[Supplied entries Boundary: Start]
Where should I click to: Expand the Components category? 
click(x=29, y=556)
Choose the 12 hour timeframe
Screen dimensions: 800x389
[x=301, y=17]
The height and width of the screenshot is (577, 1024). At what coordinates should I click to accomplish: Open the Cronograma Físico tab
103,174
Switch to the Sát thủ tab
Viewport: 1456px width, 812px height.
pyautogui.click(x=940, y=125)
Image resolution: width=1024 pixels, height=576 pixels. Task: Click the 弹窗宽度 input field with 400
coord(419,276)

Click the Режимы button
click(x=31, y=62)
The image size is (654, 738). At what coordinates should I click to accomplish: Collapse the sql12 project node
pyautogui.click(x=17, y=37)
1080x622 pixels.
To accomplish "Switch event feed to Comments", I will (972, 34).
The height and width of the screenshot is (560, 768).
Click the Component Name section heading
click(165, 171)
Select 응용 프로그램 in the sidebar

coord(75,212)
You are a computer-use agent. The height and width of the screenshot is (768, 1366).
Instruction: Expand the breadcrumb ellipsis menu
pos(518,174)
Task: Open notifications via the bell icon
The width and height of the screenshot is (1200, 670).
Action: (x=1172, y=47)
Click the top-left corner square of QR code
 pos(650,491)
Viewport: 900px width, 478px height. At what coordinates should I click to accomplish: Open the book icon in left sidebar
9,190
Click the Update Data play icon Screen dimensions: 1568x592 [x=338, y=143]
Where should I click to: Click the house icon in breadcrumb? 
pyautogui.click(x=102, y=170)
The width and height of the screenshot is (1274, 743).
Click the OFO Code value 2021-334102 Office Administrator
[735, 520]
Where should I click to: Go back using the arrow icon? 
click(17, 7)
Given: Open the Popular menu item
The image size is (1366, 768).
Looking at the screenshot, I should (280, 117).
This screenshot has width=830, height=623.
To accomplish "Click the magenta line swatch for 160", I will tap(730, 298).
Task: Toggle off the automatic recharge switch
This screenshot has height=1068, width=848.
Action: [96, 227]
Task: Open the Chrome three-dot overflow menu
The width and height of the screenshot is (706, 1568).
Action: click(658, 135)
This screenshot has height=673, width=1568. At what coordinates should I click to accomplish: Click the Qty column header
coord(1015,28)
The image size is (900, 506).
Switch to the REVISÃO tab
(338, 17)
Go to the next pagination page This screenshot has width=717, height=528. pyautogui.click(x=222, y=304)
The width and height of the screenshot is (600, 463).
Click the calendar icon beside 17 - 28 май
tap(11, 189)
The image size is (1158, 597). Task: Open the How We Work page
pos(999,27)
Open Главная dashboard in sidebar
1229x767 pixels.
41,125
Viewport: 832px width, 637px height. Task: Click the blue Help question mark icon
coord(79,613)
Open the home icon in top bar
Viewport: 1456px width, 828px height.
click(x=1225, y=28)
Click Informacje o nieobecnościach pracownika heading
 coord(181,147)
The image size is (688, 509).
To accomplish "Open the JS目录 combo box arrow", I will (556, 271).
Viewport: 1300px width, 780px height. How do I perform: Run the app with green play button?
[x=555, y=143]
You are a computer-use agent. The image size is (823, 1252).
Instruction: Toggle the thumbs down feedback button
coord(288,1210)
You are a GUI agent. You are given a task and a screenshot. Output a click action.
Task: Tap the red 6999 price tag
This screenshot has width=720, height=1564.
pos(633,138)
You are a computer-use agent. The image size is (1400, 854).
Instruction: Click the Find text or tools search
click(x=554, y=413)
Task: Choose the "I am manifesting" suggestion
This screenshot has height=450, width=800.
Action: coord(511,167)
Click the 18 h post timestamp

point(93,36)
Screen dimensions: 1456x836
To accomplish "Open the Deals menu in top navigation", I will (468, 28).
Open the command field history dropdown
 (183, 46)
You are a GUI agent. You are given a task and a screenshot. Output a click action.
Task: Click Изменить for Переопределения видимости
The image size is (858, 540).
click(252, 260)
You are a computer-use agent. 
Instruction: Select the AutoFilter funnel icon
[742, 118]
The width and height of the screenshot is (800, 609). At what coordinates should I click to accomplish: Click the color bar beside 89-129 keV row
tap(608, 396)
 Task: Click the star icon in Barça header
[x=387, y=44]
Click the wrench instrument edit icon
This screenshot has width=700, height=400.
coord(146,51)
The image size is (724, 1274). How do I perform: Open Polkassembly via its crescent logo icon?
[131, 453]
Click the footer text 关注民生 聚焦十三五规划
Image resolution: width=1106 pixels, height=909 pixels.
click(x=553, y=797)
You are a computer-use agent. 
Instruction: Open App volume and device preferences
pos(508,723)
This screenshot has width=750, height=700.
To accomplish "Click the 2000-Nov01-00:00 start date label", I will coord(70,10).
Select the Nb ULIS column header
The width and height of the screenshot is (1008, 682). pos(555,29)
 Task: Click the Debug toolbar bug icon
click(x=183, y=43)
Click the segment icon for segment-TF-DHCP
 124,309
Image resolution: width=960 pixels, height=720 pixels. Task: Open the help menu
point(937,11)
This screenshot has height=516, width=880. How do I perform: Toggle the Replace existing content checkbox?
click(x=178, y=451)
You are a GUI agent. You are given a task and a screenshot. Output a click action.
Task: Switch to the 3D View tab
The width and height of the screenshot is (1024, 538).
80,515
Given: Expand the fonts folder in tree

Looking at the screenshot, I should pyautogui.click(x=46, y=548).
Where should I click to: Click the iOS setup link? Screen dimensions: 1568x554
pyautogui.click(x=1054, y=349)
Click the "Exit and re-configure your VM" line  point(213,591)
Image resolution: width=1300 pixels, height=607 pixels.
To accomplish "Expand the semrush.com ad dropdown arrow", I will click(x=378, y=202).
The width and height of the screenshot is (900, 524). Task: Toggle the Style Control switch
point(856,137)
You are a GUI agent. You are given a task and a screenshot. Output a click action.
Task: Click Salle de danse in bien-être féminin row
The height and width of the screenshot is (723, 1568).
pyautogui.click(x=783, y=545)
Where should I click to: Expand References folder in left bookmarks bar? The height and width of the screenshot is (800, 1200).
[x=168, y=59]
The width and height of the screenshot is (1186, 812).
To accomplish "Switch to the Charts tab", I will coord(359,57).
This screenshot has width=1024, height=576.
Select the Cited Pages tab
[Supplied entries Boundary: End]
Work task ->
Only the lines from the one bearing "Task: Click Salle" through the end of the entries above belong in the answer, each one exactly as given.

Output ->
Task: Click Salle de danse in bien-être féminin row
The height and width of the screenshot is (723, 1568).
pyautogui.click(x=783, y=545)
Where should I click to: Expand References folder in left bookmarks bar? The height and width of the screenshot is (800, 1200).
[x=168, y=59]
The width and height of the screenshot is (1186, 812).
To accomplish "Switch to the Charts tab", I will coord(359,57).
This screenshot has width=1024, height=576.
Select the Cited Pages tab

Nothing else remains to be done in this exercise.